The sharia board behind Al-Miyar is much larger than Deutsche Bank’s usual oversight, and includes five scholars with which the bank has had no previous contact. Mr Hassan hopes to expand the Al-Miyar board from 12 to 15 scholars, and to include more scholars from Saudi Arabia, who tend to take some of the strictest interpretations of sharia in Islamic finance.

Moreover, given the fragmented nature of the Islamic finance market, Mr Meyer emphasises the importance of establishing clear support from the financial authorities in leading Islamic finance jurisdictions. In addition to the DMCC investment in Al-Safi, Barclays can bring to the table its own major shareholders in Qatar and Abu Dhabi.

Deutsche Bank is in talks with the Bahraini and Malaysian central banks to replicate country-specific versions of Al-Miyar, especially to improve the range and liquidity of short-term investment products for Islamic investors in those countries.

Good governance

However, Mr Meyer also believes that the Islamic alternatives market as a whole has suffered from a lack of transparency among some participants. He is committed to making Al-Safi a good governance benchmark, asking: “Why should Islamic investors have to settle for lower standards of transparency, disclosure or reporting than everyone else?” In February, Al-Safi became the first Islamic alternative investment fund to publish its returns, available through ThomsonReuters dealing screens, and Mr Meyer is keen that investors should compare its performance to conventional as well as other Islamic hedge fund products. US law firm Skadden Arps carried out rigorous due diligence on Al-Safi, and custodial services are provided by Citco, one of the world’s largest fiduciary institutions.

Mr Suleyman emphasises that this combination was one of Al-Safi’s features that appealed to the DMCC. “There was a level of transparency and risk management we had not seen in another platform,” he says.

In the case of Deutsche Bank’s Al-Miyar, Allen & Overy built a structure that would allow listing in the UK and Luxembourg. “These products need to be robust enough to stand up under English and Luxembourg law principles. Then on top of that, sharia is an additional layer of compliance that you need to build into the structure so that Islamic investors are comfortable that you have abided by its core tenets,” says Allen & Overy’s Ms Uberoi.

The cost of compliance

This preparation is inevitably expensive. Mr Meyer says the set-up costs for Al-Safi, which he estimates at $10m, far exceeded his initial expectations. From an investor perspective, this can also translate into a lower-end return because product fees are high. “We want the tracking error between sharia funds and conventional funds to be kept to a minimum, so we have compressed those costs as much as possible,” says Mr Teilhard at Newedge.

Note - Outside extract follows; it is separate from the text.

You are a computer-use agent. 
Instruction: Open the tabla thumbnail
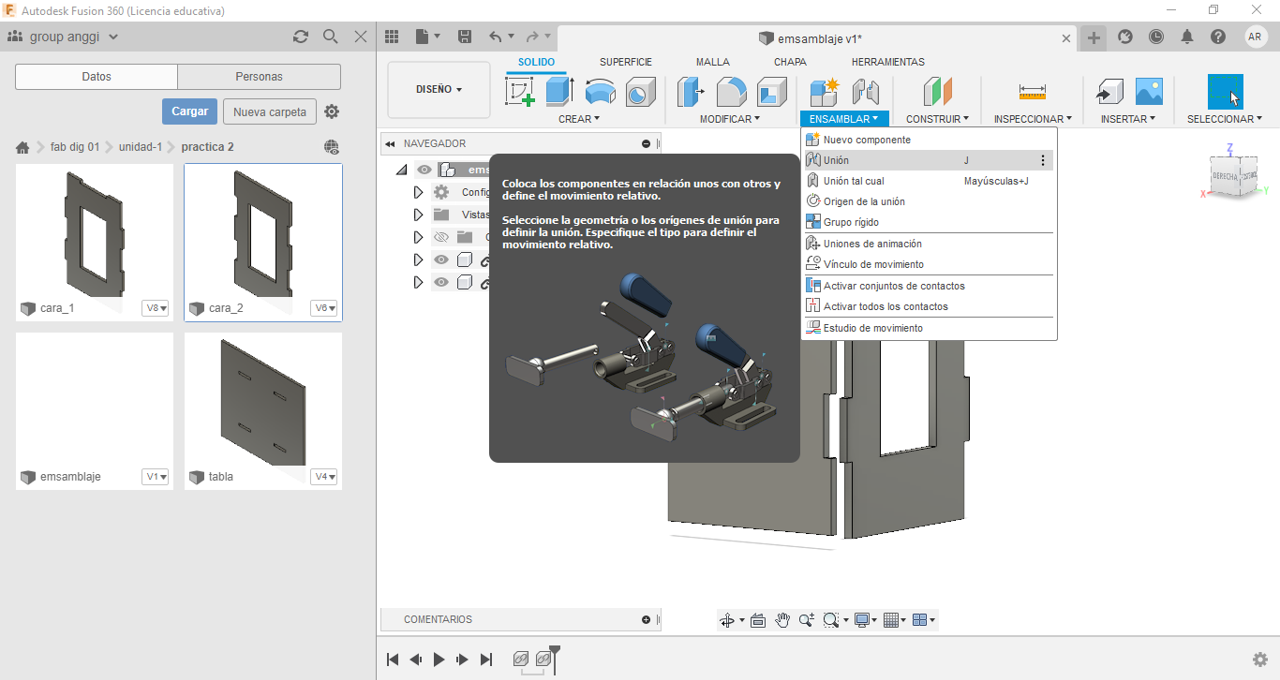point(263,401)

This affects profitability but it is a price worth paying to gain a foothold in the market.

Mr Hassan says the high set-up costs for Islamic fund products are precisely what should draw business to Al-Miyar, due to its open architecture approach. Several international investment banks are already expressing interest in listing their products on the platform. “It is a win-win situation, we will be able to offer a broad range, and for the other banks, they save on the money we have spent to develop technology that incorporates the latest sharia thinking,” he says.

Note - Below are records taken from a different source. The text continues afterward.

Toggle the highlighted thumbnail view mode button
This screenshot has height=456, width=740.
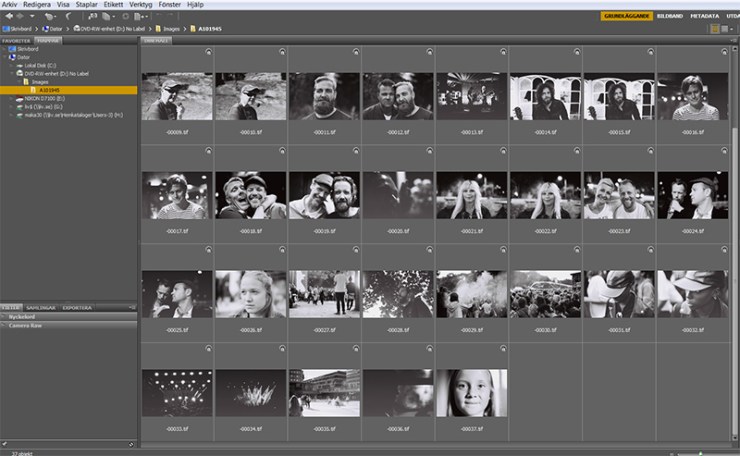tap(715, 29)
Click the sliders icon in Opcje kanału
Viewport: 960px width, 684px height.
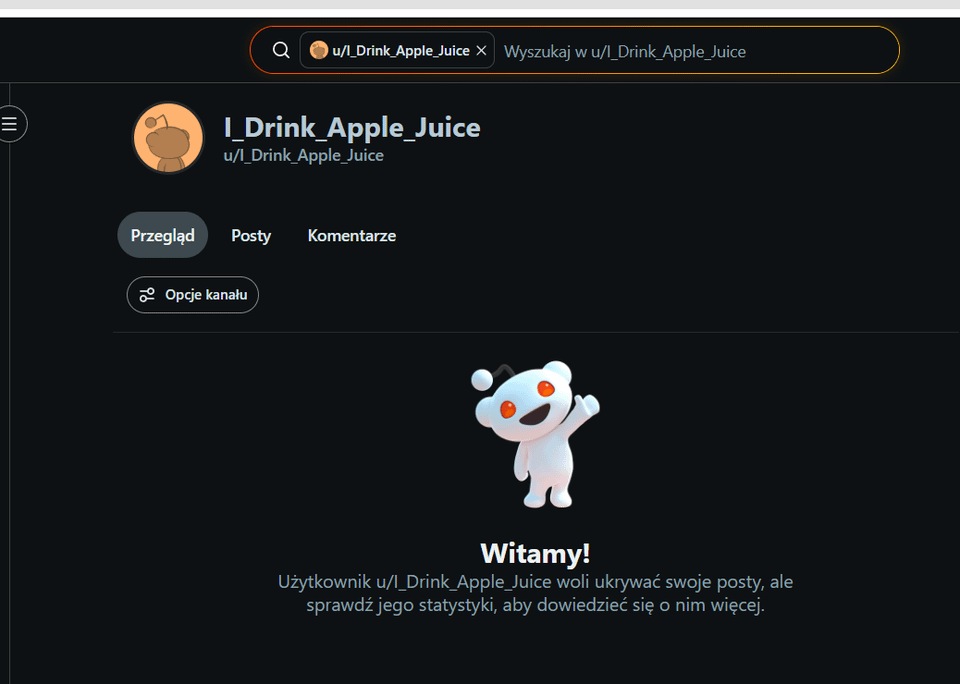point(147,295)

As the market develops and Islamic products become more standardised, fees should begin to converge with conventional markets, although the frictional costs will remain higher due to the structural complexity necessary to be sharia compliant. There are already specialist Islamic finance investment consultancies such as Ratings Intelligence in the UK or US-based Failaka Advisors. For Mr Teilhard, the appropriate next step is for the leading global investment consultancies, such as Mercer, to begin assessing sharia-compliant asset managers alongside their non-sharia peers.